D: Diventare doppiatore: una professione sicuramente evocativa ed affascinante. Ma un doppiatore professionista ora, lavora meno o lavora di più rispetto al grande boom degli anni ’60?
e’ fortunato se lavora. Oramai esistono solo artisti “standardizzati”, come i contratti. Non esiste più la distinzione tra giovani professionisti, e veterani del settore. Questo vuol dire che un giovane “costa” all’azienda esattamente come un professionista che lavora nel settore da 30 anni. Nessuno è pronto a “rischiare” per offrire ad un giovane la sua grande occasione!
D:Ma allora quanto vale la pena investire tempo e denaro per diventare doppiatore professionista?
Investire nei propri sogni conviene sempre. L’importante è diffidare da quelli che promettono troppo. Penso che il nostro sia un contesto lavorativo precario per i giovani professionisti, ma non chiuso, semplicemente difficile e non tutte le scuole, neppure le più costose, garantiscono poi il lavoro. Oggi, la qualità non è il primo problema della tv ed il doppiatore-attore (o chi lavora al montaggio ed alla produzione ) inevitabilmente lavora invece come professionista , anche se per la tv. Ma in TV si lavora più come dieci o venti anni fa. Allora c’erano attori veri, doppiatori veri, professionisti veri. Ora va di moda la real tv ed i professionisti non vengono neppure chiamati..
D:Un tema spinoso: i diritti d’autore. So che c’è molto fermento e tanta confusione e che i colossi della distribuzione pregano i professionisti del settore di non concludere accordi contrattuali con la rinuncia dei diritti d’autore od in antitesi con gli accordi sindacali, in definitiva, cosa c’è che non và ?

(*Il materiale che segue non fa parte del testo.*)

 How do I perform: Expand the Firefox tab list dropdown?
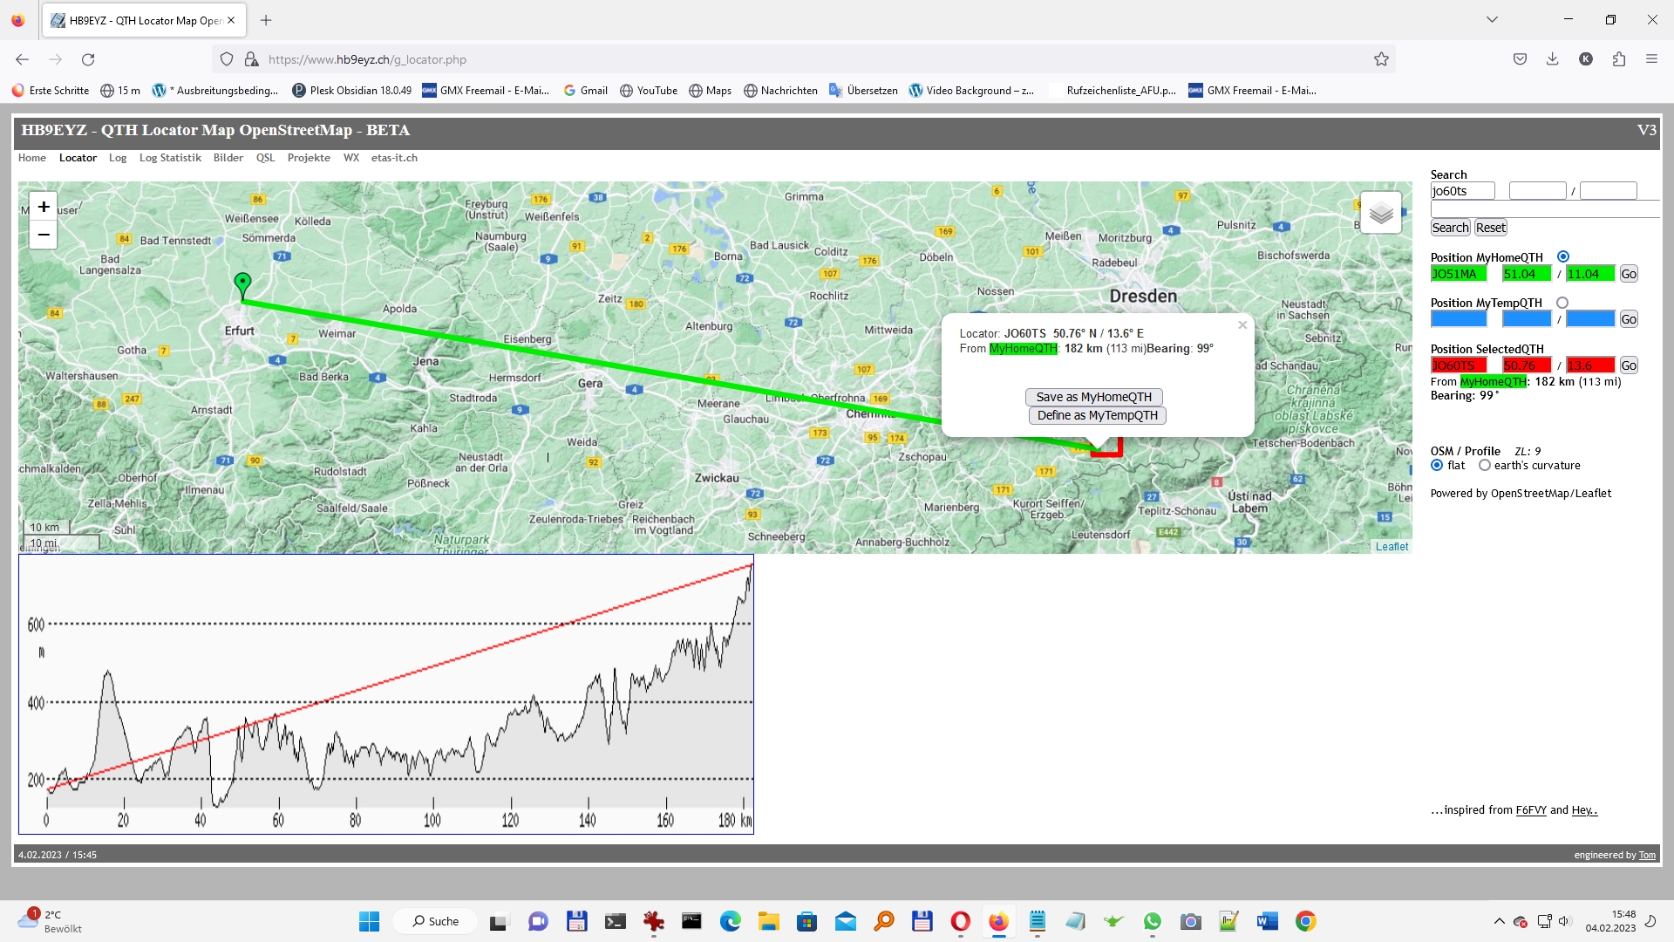(1492, 19)
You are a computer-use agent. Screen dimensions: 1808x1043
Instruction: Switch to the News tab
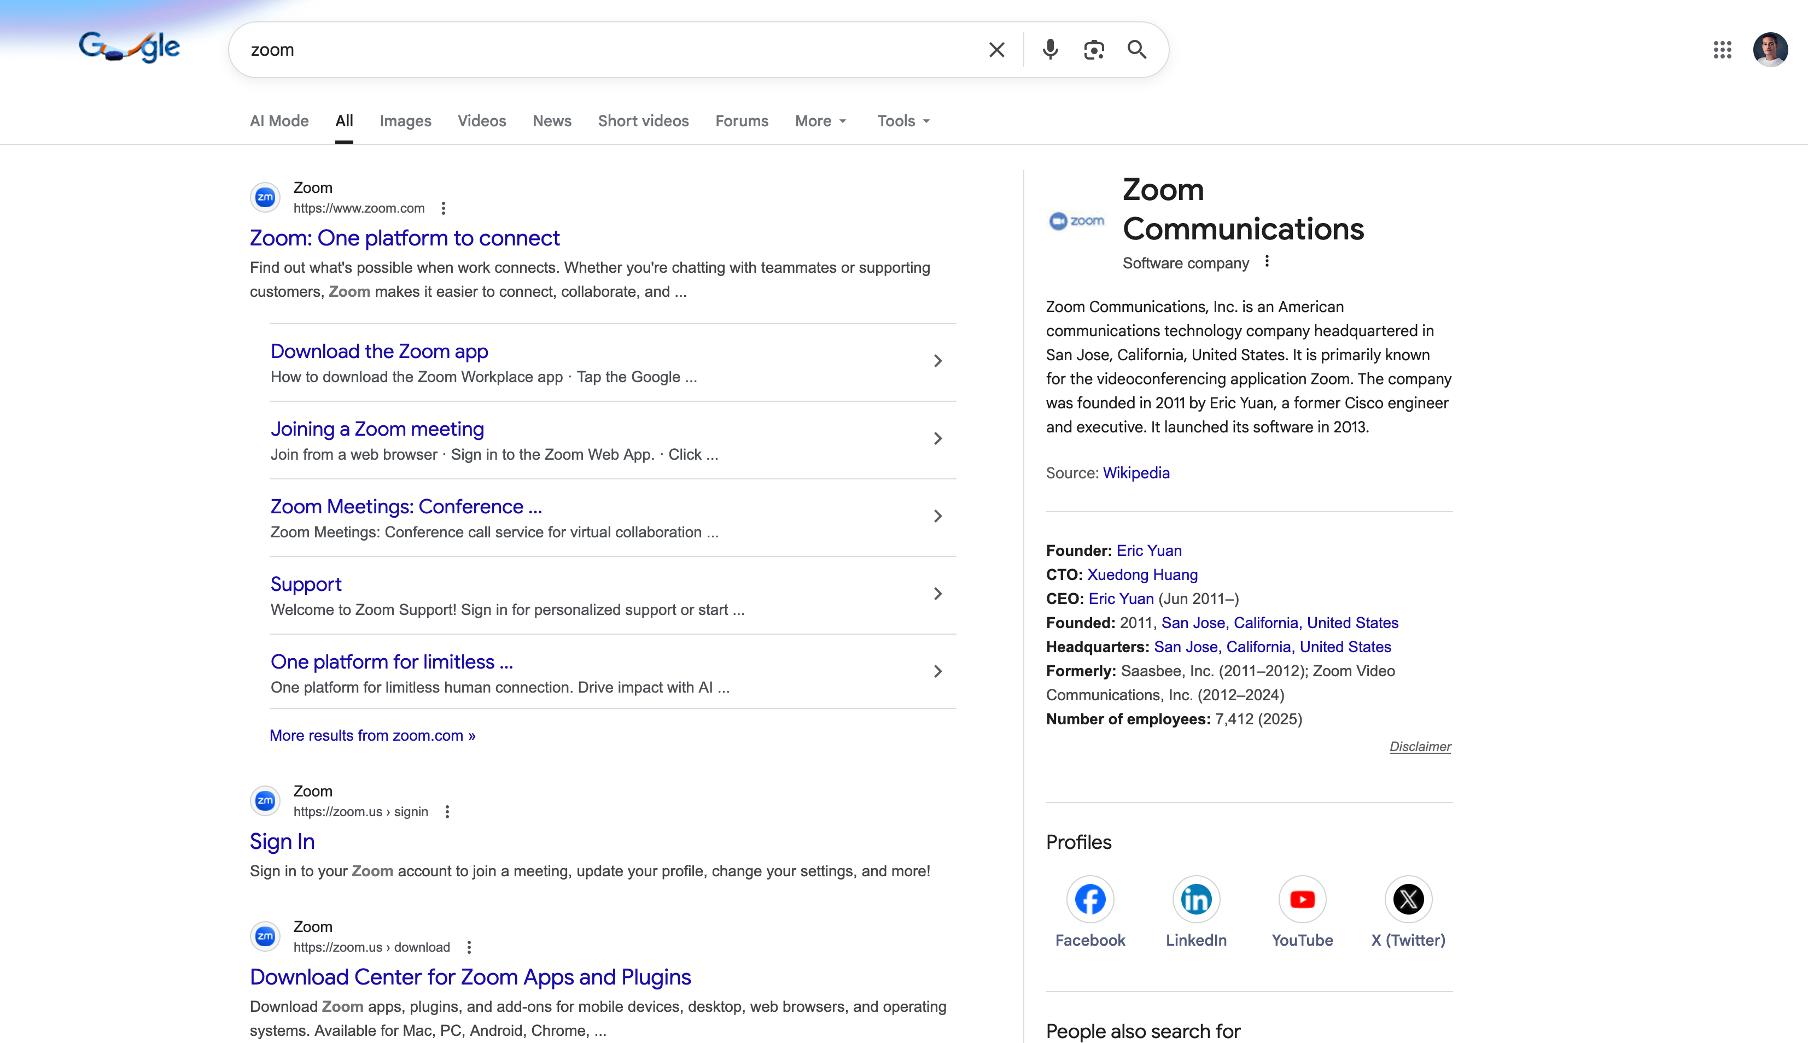tap(551, 121)
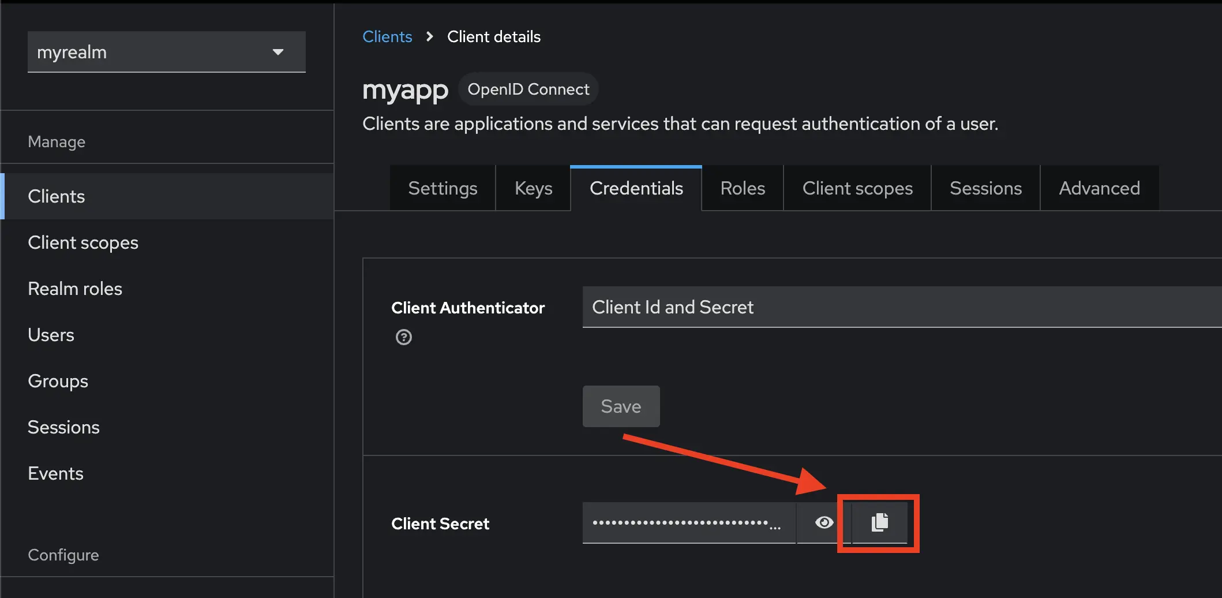Open the Client Authenticator help tooltip

(x=403, y=337)
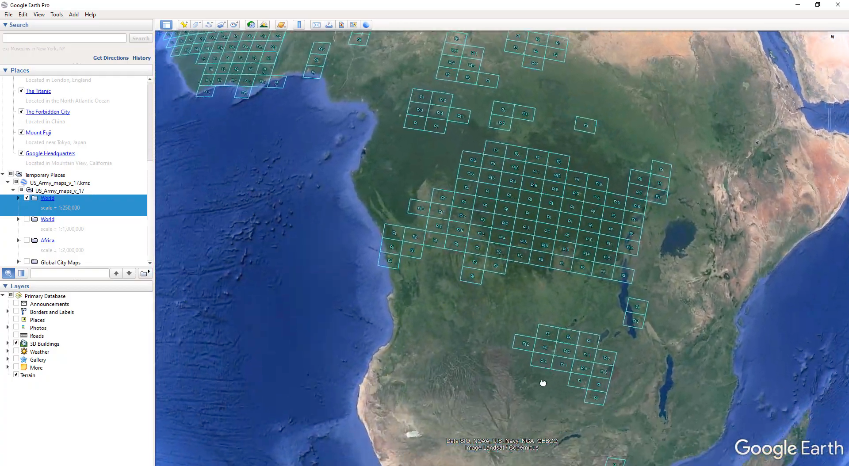Start recording a tour
This screenshot has height=466, width=849.
point(234,25)
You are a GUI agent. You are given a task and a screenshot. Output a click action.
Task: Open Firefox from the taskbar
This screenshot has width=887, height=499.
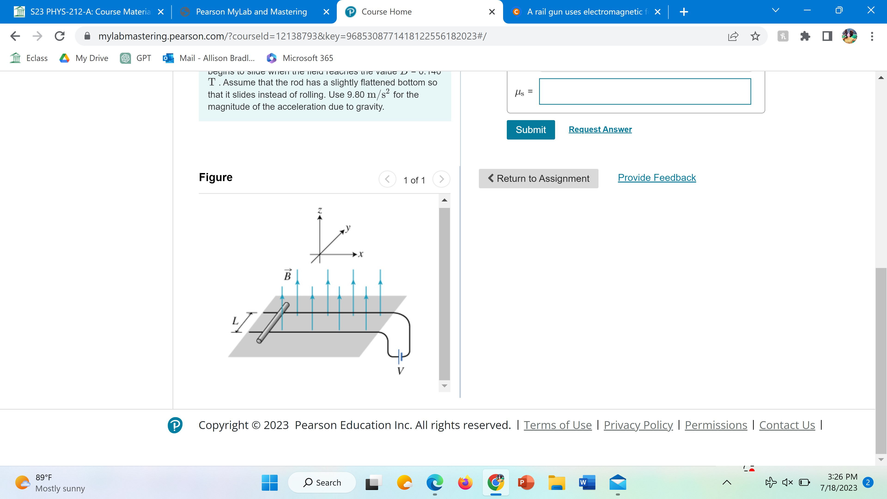click(x=465, y=482)
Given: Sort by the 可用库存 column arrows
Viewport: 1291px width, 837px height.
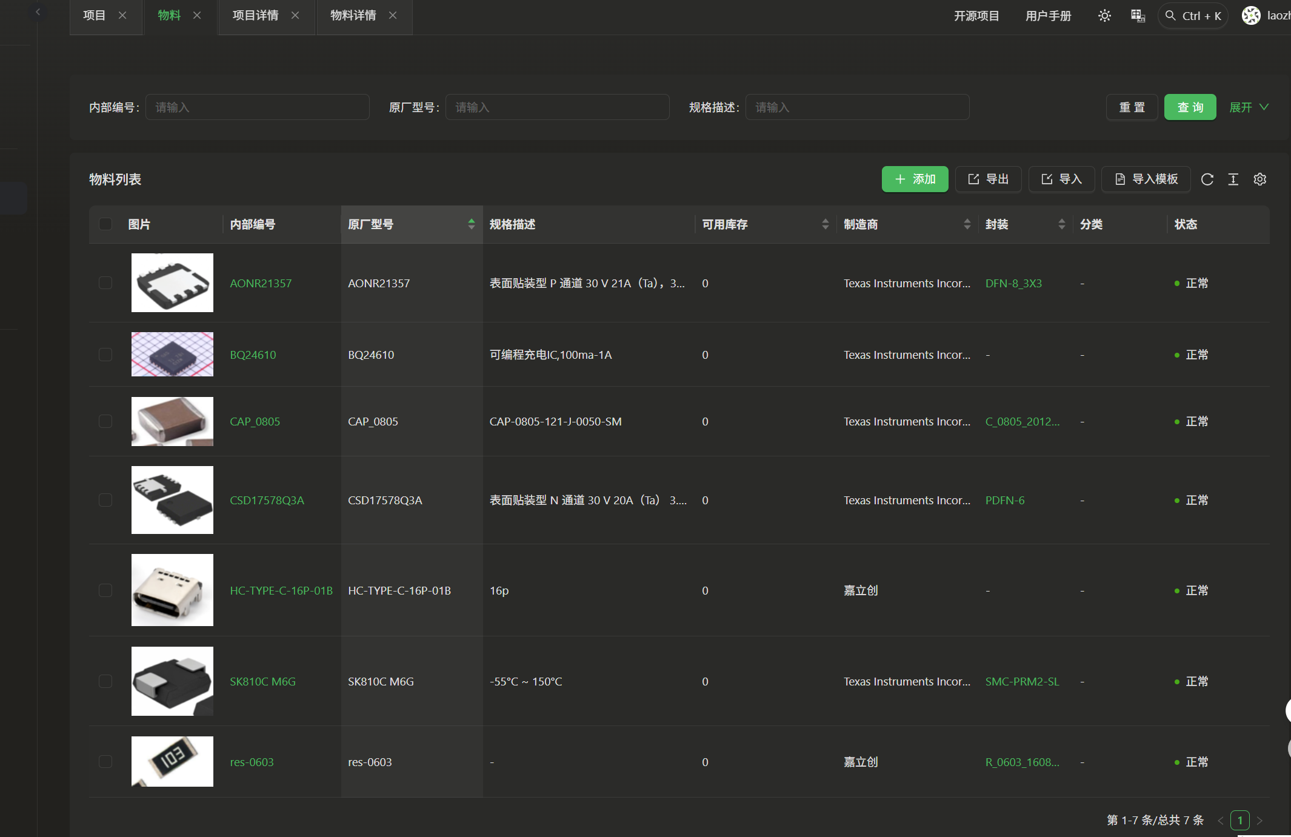Looking at the screenshot, I should (x=825, y=224).
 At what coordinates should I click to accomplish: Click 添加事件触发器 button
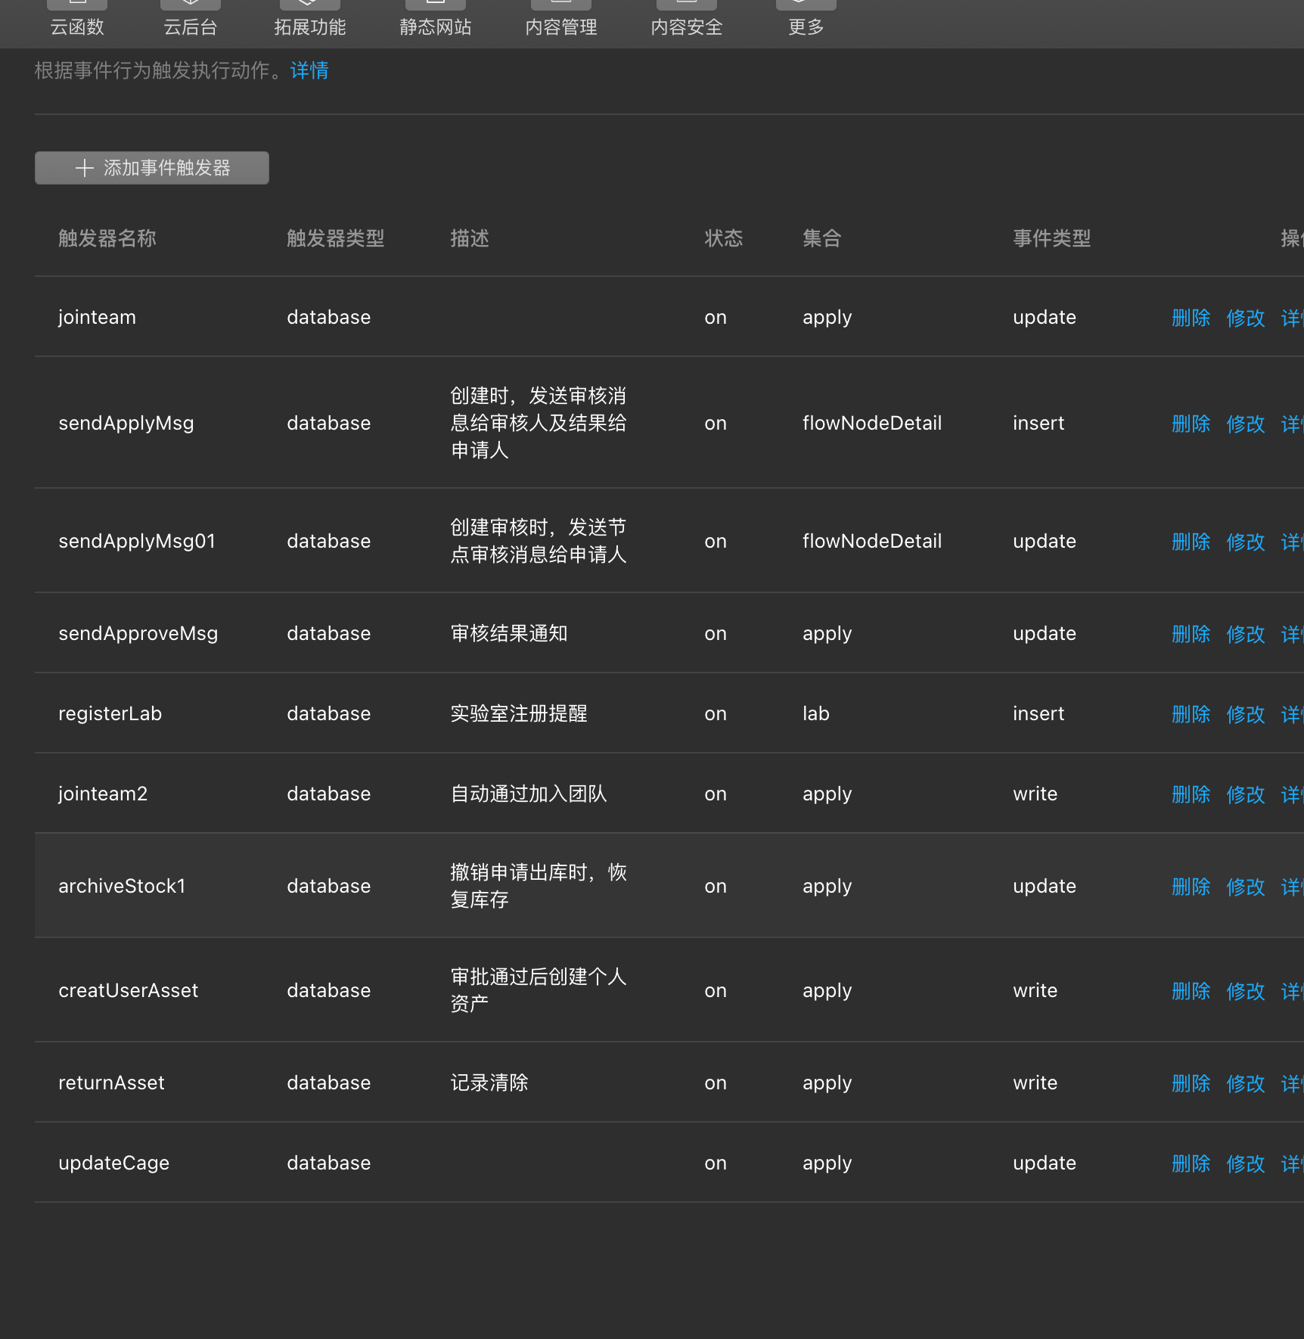(151, 168)
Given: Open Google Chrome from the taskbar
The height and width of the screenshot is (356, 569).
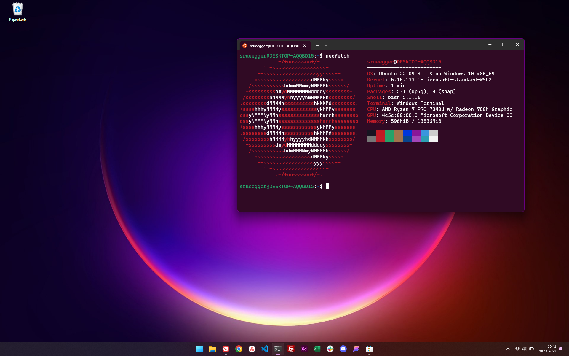Looking at the screenshot, I should tap(239, 349).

Gli anni sessanta sono stati anni di lotte per quanto riguarda tutti i settori lavorativi, quindi anche questo. Si sono ottenuti buoni contratti, anche se ora ci si trova di fronte ad un nuovo vuoto legislativo. Con il contratto generalmente si firma anche la liberatoria. E quindi la rinuncia ai diritti d’autore. Ovvero, scaduto il lavoro di doppiaggio in sala, nulla è più dovuto in futuro. Il diritto d’autore non è assolutamente protetto.
D:Concludendo, la chiave della sua arte pare la necessità di documentare la sua vita attraverso varie tecniche. La tecnica attoriale, la tecnica della pittura, una tecnica della poesia..
La vera chiave, forse, è l’ironia. E’ l’ironia che anche nei momenti peggiori mi ha permesso di reagire ed “esprimermi nell’arte”. Si tratta di un pregiudizio tenace quello di parlare solo di tecnica, ci vuole anche tanto cuore.
In un attore professionista, in un doppiatore, c’è sempre anche tanto cuore, è vero. E molto ne abbiamo trovato in Cip Barcellini. Indubbiamente la sua professionalità nasce dalla tecnica, proprio perché, come la tecnica stessa, essa è “perfettibile” ed in continua evoluzione. La “sua” pittura, la “sua” poesia, la “sua” arte è come un punto fisso della “sua” tecnica, ma anche un nuovo punto di partenza per un viaggiatore dell’arte come Cip Barcellini.